THE TASK: Repeat the records exactly. Leave out the pictures.

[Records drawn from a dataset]

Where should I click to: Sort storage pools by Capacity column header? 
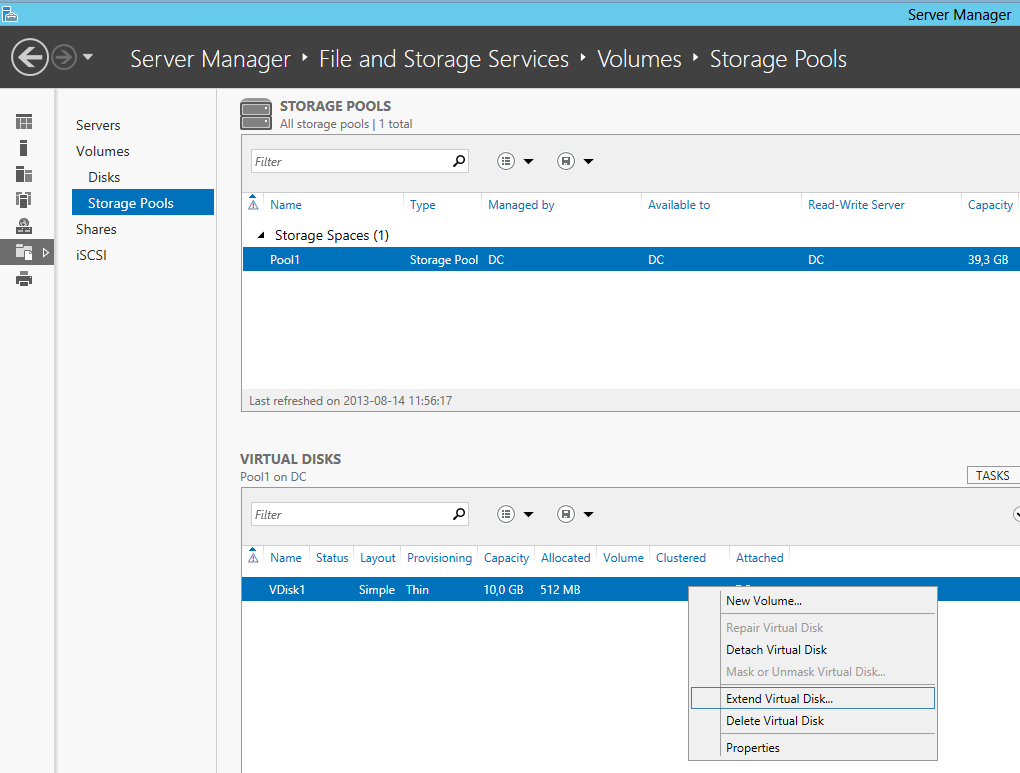[x=990, y=205]
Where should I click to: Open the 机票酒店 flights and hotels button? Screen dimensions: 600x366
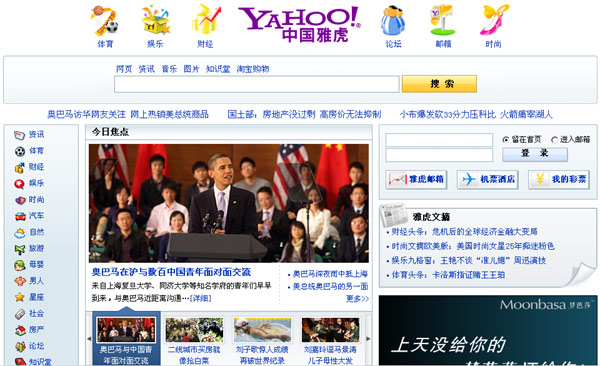point(488,180)
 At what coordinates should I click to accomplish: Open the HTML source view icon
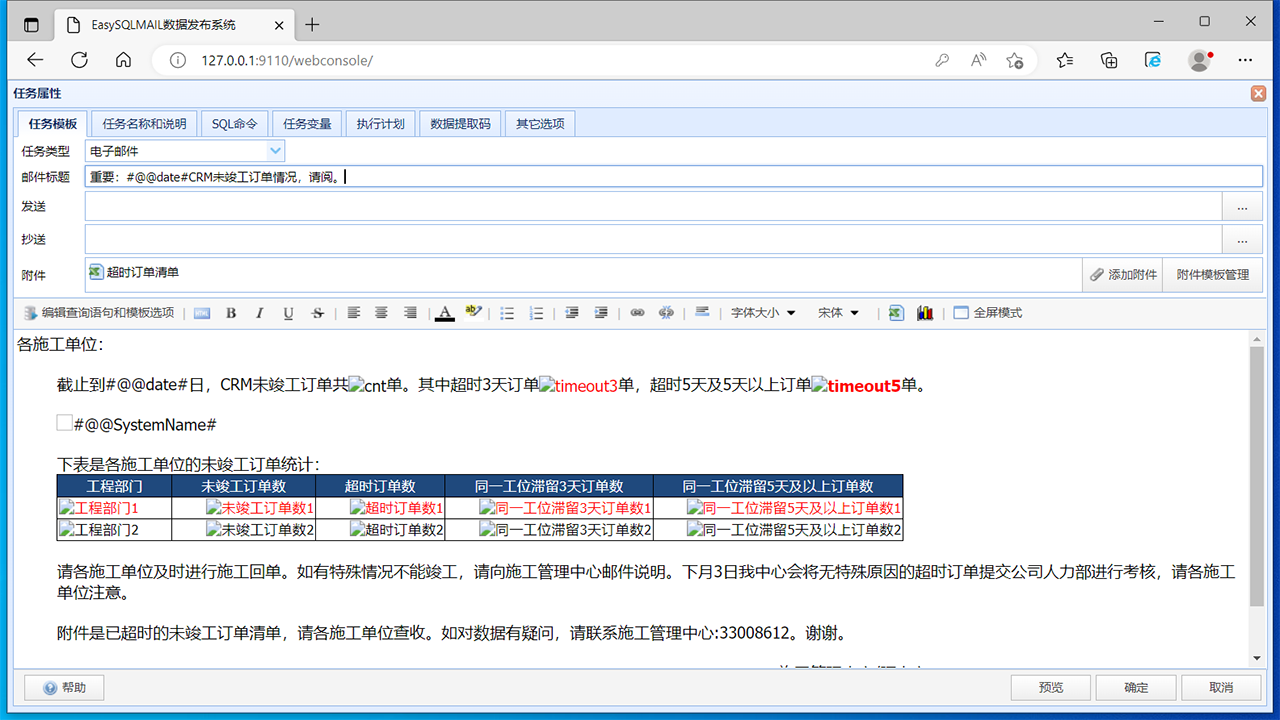click(202, 312)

TASK RESPONSE:
Where should I click to: Sort storage pools by Capacity column header? 
[x=990, y=205]
Where should I click to: Open the 机票酒店 flights and hotels button? Screen dimensions: 600x366
point(488,180)
 At what coordinates should I click to accomplish: Open the HTML source view icon
click(202, 312)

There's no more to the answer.